Item 17. Undertakings.

Insofar as indemnification for liabilities arising under the Securities Act of 1933 (the "Securities Act") may be permitted to directors, officers and controlling persons of the registrant pursuant to the foregoing provisions, or otherwise, the registrant has been advised that in the opinion of the Securities and Exchange Commission such indemnification is against public policy as expressed in the Securities Act and is, therefore, unenforceable.
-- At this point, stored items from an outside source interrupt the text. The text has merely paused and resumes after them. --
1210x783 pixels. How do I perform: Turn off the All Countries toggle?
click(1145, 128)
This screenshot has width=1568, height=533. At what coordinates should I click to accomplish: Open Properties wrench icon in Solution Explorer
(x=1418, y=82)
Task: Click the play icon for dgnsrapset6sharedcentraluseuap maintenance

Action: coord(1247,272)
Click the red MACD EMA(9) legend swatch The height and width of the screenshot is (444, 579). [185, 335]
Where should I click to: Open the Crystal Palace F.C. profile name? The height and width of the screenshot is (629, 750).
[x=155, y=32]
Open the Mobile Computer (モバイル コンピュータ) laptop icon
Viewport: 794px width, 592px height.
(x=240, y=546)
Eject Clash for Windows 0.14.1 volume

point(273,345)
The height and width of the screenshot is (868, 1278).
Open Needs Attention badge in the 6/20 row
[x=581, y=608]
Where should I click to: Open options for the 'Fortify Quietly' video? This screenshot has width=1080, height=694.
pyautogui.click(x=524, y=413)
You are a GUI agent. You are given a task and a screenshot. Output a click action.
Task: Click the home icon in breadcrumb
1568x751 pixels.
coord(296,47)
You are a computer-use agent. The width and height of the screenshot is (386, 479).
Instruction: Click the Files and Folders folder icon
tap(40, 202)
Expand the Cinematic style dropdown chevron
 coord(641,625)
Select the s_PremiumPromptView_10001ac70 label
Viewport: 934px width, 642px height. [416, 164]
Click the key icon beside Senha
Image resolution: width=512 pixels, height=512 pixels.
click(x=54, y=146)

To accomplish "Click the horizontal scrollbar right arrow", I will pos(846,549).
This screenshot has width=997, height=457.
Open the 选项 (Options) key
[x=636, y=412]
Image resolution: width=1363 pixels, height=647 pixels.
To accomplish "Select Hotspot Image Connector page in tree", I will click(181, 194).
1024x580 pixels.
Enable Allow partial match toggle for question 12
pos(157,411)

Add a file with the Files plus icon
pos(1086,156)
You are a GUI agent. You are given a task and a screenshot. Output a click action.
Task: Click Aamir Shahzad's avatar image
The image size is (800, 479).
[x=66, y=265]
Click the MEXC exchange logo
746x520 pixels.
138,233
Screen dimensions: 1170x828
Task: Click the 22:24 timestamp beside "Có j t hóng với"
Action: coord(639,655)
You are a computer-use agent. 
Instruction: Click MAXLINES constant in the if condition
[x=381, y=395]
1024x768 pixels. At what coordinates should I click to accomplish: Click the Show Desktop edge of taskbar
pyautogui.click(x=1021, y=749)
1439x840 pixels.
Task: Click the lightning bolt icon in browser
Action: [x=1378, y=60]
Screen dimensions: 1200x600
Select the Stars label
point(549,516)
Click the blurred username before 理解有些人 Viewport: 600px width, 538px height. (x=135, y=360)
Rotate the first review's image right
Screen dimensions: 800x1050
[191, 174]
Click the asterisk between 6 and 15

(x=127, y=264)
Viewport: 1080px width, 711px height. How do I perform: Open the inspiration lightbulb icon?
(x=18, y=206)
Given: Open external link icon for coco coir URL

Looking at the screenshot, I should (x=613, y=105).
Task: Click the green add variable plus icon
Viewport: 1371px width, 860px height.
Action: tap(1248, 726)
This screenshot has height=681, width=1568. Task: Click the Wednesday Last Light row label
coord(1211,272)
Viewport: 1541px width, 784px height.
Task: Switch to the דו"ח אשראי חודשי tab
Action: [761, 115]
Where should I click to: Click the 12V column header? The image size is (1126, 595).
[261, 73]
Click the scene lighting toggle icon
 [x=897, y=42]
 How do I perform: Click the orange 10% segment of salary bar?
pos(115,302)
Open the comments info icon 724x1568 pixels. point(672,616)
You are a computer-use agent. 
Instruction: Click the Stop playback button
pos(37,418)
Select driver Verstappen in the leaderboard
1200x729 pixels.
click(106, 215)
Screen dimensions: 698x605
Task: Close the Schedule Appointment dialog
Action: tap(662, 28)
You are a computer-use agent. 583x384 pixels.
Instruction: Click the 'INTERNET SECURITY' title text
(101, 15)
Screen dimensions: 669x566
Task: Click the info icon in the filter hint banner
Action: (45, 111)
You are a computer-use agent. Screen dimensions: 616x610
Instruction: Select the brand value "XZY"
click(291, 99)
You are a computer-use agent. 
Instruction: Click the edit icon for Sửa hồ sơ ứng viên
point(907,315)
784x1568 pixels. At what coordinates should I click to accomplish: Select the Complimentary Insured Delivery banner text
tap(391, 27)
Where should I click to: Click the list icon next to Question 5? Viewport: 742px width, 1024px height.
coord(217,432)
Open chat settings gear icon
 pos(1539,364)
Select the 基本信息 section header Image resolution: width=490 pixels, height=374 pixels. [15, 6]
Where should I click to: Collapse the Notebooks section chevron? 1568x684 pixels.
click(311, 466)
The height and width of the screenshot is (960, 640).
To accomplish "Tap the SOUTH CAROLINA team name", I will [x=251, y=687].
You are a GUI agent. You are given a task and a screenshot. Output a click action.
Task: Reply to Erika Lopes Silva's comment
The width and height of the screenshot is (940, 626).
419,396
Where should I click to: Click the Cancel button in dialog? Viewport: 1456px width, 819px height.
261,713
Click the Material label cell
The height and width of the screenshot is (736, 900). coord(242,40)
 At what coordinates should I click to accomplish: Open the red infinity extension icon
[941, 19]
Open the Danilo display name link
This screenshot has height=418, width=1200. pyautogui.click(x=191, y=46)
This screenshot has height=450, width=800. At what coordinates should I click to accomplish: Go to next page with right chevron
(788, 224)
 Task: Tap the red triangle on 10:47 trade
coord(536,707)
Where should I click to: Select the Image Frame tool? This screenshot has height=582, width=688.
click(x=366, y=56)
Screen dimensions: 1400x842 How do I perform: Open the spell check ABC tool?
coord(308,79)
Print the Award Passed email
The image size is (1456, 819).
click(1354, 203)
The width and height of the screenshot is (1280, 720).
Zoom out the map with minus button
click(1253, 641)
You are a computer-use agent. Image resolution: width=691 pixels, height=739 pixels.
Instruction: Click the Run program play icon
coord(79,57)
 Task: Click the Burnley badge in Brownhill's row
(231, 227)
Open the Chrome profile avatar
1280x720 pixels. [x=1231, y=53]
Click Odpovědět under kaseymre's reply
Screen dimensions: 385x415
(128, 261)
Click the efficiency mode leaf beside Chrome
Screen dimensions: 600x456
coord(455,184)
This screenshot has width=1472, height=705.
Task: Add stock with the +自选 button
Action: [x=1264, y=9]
In the event that a claim for indemnification against such liabilities (other than the payment by the registrant of expenses incurred or paid by a director, officer or controlling person of the registrant in the successful defense of any action, suit or proceeding) is asserted by such director, officer or controlling person in connection with the securities being registered, the registrant will, unless in the opinion of its counsel the matter has been settled by controlling precedent, submit to a court of appropriate jurisdiction the question whether such indemnification by it is against public policy as expressed in the Securities Act and will be governed by the final adjudication of such issue.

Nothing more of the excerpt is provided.